Ce désaccord avec M. Abiy représente une fracture profonde au cœur même du pouvoir dans le pays.

La plupart des dirigeants régionaux du Tigré, y compris M. Debretsion, avaient servi dans le gouvernement central pendant une longue période.

M. Debretsion, qui est un combattant chevronné, était à un moment donné vice-premier ministre. Ses camarades et conseillers ont également occupé des postes clés dans le pays jusqu'à l'arrivée au pouvoir de M. Abiy.

Que veut le TPLF?

L'administration du Tigray considère les réformes de M. Abiy comme une tentative de construire un système de gouvernement unitaire détruisant le dispositif fédéral actuel.

Le TPLF en veut également à ce qu'il appelle l'amitié «sans principes» du Premier ministre avec le président érythréen Isaias Afwerki.

M. Abiy a remporté le prix Nobel de la paix en 2019 pour ses efforts visant à instaurer la paix avec l'Érythrée, ennemie de longue date. Mais le TPLF estime que les intérêts du Tigré ont été négligés et il veut avoir son mot à dire sur les relations futures avec le voisin de l'Éthiopie.

De son côté, le Premier ministre estime que les responsables du TPLF sapent son autorité.

L'Érythrée est-elle impliquée dans le conflit du Tigré?

Il existe une mésentente de longue date entre le TPLF et le gouvernement érythréen dont le pays partage une longue frontière avec la région du Tigré.

La guerre entre l'Éthiopie et l'Érythrée (1998-2000) a été déclenché par un différend concernant un territoire le long de cette frontière, en particulier la zone autour de la ville de Badme.

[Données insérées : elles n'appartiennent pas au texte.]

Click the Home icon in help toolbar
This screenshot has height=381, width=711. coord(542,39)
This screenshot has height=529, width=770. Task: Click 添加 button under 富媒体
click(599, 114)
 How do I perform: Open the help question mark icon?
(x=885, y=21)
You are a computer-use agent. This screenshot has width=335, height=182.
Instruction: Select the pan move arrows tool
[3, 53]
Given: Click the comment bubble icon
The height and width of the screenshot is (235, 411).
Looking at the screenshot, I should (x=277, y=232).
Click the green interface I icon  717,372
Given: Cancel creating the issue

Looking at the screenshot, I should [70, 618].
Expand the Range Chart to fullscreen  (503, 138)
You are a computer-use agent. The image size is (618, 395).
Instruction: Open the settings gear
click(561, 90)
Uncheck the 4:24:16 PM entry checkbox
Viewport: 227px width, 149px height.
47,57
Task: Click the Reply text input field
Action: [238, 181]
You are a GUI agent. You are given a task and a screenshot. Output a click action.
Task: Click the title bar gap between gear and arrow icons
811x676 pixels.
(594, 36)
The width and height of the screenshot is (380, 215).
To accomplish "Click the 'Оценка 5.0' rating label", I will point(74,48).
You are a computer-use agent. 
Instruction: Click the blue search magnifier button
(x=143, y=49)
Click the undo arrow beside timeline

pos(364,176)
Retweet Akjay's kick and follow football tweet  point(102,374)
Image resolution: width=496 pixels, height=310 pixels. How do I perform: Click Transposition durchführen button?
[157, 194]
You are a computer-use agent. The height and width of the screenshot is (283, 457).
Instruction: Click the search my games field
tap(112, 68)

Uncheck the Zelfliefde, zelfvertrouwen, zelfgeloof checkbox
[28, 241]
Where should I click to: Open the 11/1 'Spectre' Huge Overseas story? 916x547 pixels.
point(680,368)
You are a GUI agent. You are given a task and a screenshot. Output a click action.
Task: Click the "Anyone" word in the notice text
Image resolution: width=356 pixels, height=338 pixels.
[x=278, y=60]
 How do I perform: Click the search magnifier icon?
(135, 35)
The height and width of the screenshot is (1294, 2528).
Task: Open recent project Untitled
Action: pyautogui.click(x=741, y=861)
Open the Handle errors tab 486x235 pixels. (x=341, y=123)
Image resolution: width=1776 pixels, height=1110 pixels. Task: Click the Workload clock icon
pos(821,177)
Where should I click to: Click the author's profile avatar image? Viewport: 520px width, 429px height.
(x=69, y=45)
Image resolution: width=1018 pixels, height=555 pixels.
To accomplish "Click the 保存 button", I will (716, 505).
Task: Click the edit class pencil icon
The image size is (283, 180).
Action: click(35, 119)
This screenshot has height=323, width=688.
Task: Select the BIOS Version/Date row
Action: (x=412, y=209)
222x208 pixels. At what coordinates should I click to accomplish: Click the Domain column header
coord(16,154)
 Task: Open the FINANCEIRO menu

Le statut de Badme reste non résolu, mais l'Érythrée veut que l'Éthiopie se conforme à une décision de la commission des frontières soutenue par l'ONU pour remettre la ville.

Mais cela ne peut être réalisé sans la coopération du gouvernement du Tigré, car il administre la région.

Il y a eu des célébrations lorsque le Premier ministre Abiy (à gauche) a conclu un accord avec le président érythréen Isaias Afwerki en 2018
Il y a eu des célébrations lorsque le Premier ministre Abiy (à gauche) a conclu un accord avec le président érythréen Isaias Afwerki en 2018

Parlant de l'attaque contre la base de l'armée fédérale, le bureau de M. Abiy a accusé le TPLF d'habiller ses soldats avec des uniformes ressemblant à ceux de l'armée de l'Érythrée voisine pour "impliquer le gouvernement érythréen avec des fausses allégations d'agression contre le peuple tigré".

Bien que cette allégation n'ait pas été vérifiée de manière indépendante, elle suscitera des inquiétudes quant à la manière dont l'Érythrée réagira à la crise au Tigré et si elle sera concernée par les affaires internes de son voisin plus large.

Quelle est la probabilité d'une guerre à grande échelle?

Le leader régional du Tigré s'est déclaré prêt à se battre pour défendre la région, qui serait "un lieu de sépulture pour les réactionnaires", appelant les Tigréens à comprendre la situation et se préparer en conséquence.

"Nous avons préparé notre armée, notre milice et notre force spéciale. Notre préparation vise à éviter la guerre, mais si nous devons combattre, nous sommes prêts à gagner", a déclaré M. Debretsion.

En justifiant la confrontation militaire, le bureau de M. Abiy a accusé le TPLF de "provocation et incitation à la violence continues" et a déclaré que "la dernière ligne rouge avait été franchie".

Il y a des risques avec ce niveau de rhétorique que le conflit au Tigray, s'il n'est pas résolu à l'amiable, pourrait facilement se transformer en quelque chose de plus grave, ce qui pourrait exacerber les tensions dans le reste du pays.